Im Falle der Aktionen in Chemnitz gäbe es eine große Schnittmenge zwischen rechtsextremistischen und nicht extremistischen Einstellungen. Beispielsweise teilen die "Mitläufer" die Haltung der Rechtsextremen, dass der Staat die Kontrolle verloren habe oder Vorurteile gegen Migranten und Stereotypen. Die Menschen würden dann die Ideologien teilen und sich an diesen rechtsextremen Gruppen orientieren. 

"Man steht dabei und ist sich der eigenen Verantwortung überhaupt nicht mehr bewusst."
Andreas Zick, Konfliktforscher und Sozialpsychologe

Bei diesen Aktionen handele es sich um eine Gruppenaktivität, in die Einzelne von Extremisten hineingezogen werden, so der Konfliktforscher. Im Nachhinein würden sich auf Nachfrage diese "Mitläufer" distanzieren und sagen, sie meinten es gar nicht so.

Debattenkultur pflegen

Diskussionen über Migration, Extremismus, Kriminalität von Ausländern und Einheimischen gehörten zu unserer "europäischen Identität" - "dass wir uns streiten und nicht an einfache Wahrheiten glauben", sagt Andreas Zick. In diesem Streit der Meinungen versuchen wir eine mögliche richtige Interpretation zu finden. Gleichzeitig müssten wir die Fähigkeit zeigen, diese Diskussionen zu regulieren und Aggressionen und Gewalt davon fernzuhalten.

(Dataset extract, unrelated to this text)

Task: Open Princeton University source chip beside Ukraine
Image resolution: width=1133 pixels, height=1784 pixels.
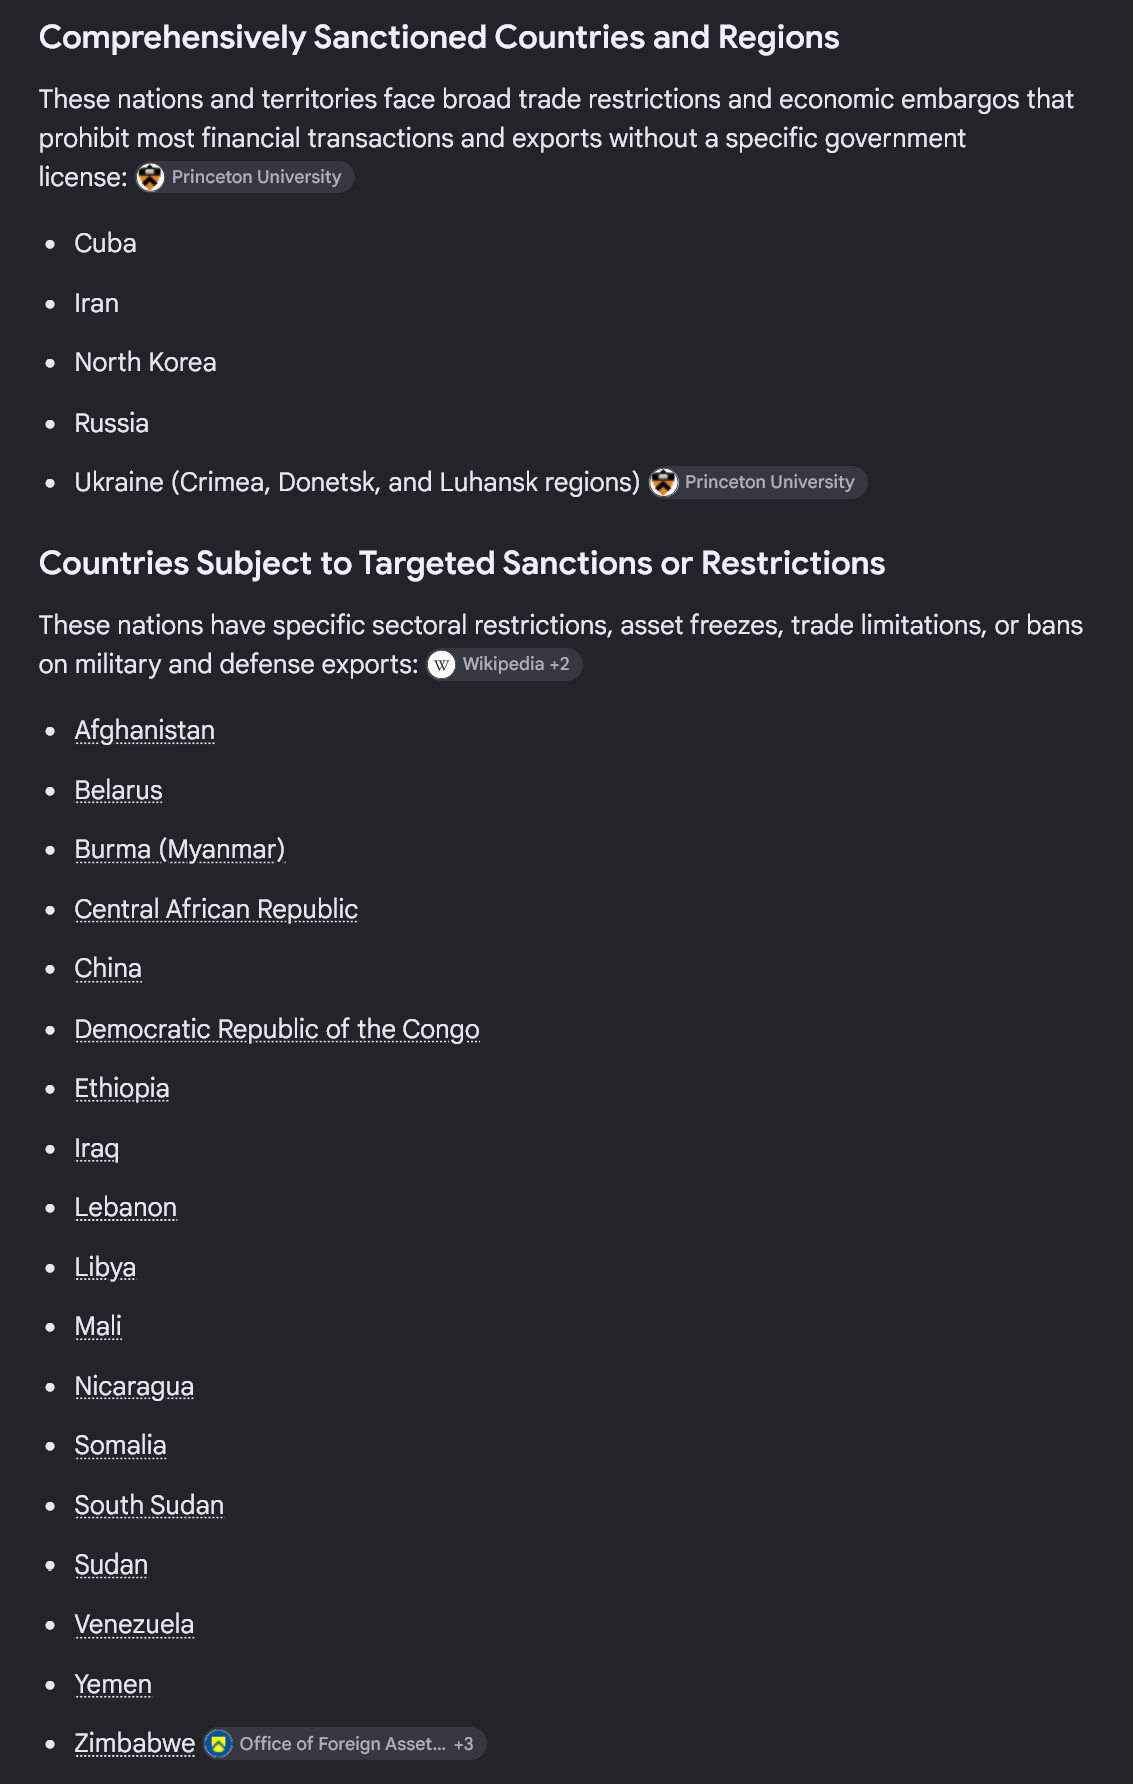Action: (758, 482)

Zivilisationprozesse seien Prozesse, in denen wir unsere Emotionen kontrollieren. Möglicherweise seien uns diese zivilgesellschaftliche Tugenden verloren gegangen, um Geschehnisse wie in Chemnitz oder Migration und ursächliche Faktoren zu verstehen.

Uns fehle ein integratives Leitbild für alle, sagt Andreas Zick. Wir würden ständig in Konflikte miteinander geraten, weil es Distanzen zwischen "die da oben" und "die da unten", zwischen Pro-Migration und Contra-Migration gäbe. "Institutionen, die dabei mäßigenden wirken, fehlen uns offensichtlich oder verlieren Vertrauen". Deshalb müsse man jetzt sehen, wie man "diese Hetze und Emotionalisierung wieder in den Griff" bekomme, mahnt der Konfliktforscher.